__Document passage__:
══════

If you fast forward to the early 1800’s the Religious Crimes Code was established by the Department of Interior, Office of Indian Affairs.  This code prohibited Native American ceremonial life.  Many things became illegal.  Native American religion was outlawed.  Many tribes used Independence Day as a way to honor Native American veterans and warriors and at the time agents or superintendents saw the ceremonies as fine because they believed it would help assimilate Native Americans into white culture.  So again, who is Independence Day for?  Even in a small celebration, there were always ways to try to rid a people of their culture.

Others see that the celebration of Independence Day as a celebration of genocide.  In the expansion of the baby nation, many Native Americans were murdered and pushed off their land in order for the nation to grow.  The Oglala Lakota of South Dakota especially view this holiday with ill feelings.  The Oglala were the last hold out in the westward expansion of the United States and they were treated with great inhumanity.  The greatest example of this is the 1890 massacre that occurred at Wounded Knee on the Pine Ridge Reservation.  So who is Independence Day for?  What, as Native Americans, are we celebrating?

══════

(Records for finding items)
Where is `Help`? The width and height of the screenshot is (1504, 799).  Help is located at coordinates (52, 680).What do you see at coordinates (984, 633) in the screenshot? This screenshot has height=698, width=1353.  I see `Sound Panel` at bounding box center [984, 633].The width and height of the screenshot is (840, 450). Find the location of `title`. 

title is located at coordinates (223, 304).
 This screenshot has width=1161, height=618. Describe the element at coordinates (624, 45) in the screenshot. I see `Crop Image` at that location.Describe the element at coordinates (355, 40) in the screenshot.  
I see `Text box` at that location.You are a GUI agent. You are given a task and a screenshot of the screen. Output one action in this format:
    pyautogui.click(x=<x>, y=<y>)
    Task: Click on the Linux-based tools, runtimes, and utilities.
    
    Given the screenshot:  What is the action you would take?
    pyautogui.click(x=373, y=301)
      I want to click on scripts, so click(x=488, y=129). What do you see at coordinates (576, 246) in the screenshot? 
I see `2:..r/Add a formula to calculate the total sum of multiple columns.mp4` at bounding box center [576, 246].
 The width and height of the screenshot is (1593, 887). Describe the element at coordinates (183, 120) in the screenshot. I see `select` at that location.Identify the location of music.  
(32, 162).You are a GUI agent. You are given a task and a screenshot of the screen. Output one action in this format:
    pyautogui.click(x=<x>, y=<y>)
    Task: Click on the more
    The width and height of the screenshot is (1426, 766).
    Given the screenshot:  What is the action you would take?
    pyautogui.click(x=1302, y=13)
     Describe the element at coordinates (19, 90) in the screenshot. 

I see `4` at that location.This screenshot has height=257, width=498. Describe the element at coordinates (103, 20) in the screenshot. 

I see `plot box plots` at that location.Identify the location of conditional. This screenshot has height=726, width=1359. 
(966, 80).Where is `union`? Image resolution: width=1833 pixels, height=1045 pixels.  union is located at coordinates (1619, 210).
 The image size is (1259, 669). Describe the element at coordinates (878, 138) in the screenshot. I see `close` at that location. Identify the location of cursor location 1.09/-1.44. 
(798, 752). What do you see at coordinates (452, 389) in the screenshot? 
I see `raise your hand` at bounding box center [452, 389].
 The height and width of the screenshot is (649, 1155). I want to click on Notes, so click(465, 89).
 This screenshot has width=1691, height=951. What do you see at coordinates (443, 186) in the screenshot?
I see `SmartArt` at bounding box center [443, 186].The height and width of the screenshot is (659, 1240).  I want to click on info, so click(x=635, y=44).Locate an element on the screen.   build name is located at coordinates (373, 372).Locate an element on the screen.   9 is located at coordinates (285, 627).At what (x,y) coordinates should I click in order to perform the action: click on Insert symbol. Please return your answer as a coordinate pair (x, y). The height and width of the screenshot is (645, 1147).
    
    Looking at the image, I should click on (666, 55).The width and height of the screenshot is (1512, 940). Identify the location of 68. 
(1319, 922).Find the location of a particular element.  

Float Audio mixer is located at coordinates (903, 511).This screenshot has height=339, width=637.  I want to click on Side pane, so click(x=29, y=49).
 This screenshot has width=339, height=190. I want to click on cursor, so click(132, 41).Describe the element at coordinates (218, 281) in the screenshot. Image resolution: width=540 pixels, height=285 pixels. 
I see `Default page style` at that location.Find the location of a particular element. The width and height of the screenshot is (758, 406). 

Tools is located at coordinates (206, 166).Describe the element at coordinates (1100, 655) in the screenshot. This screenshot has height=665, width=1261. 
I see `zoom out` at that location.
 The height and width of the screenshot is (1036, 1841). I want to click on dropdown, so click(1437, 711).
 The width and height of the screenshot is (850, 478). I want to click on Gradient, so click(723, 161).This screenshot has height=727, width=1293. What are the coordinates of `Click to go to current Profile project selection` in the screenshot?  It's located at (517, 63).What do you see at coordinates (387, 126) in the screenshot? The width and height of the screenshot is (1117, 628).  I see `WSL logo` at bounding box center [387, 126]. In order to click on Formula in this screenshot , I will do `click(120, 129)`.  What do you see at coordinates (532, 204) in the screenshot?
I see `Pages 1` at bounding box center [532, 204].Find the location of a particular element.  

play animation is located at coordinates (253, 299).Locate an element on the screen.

══════

__Requirement__: Could you return the passage on Independence Day from "Others see that" to "are we celebrating?", copied word for word? These lines are separate from the passage on Independence Day.

__Answer to the task__:
Others see that the celebration of Independence Day as a celebration of genocide.  In the expansion of the baby nation, many Native Americans were murdered and pushed off their land in order for the nation to grow.  The Oglala Lakota of South Dakota especially view this holiday with ill feelings.  The Oglala were the last hold out in the westward expansion of the United States and they were treated with great inhumanity.  The greatest example of this is the 1890 massacre that occurred at Wounded Knee on the Pine Ridge Reservation.  So who is Independence Day for?  What, as Native Americans, are we celebrating?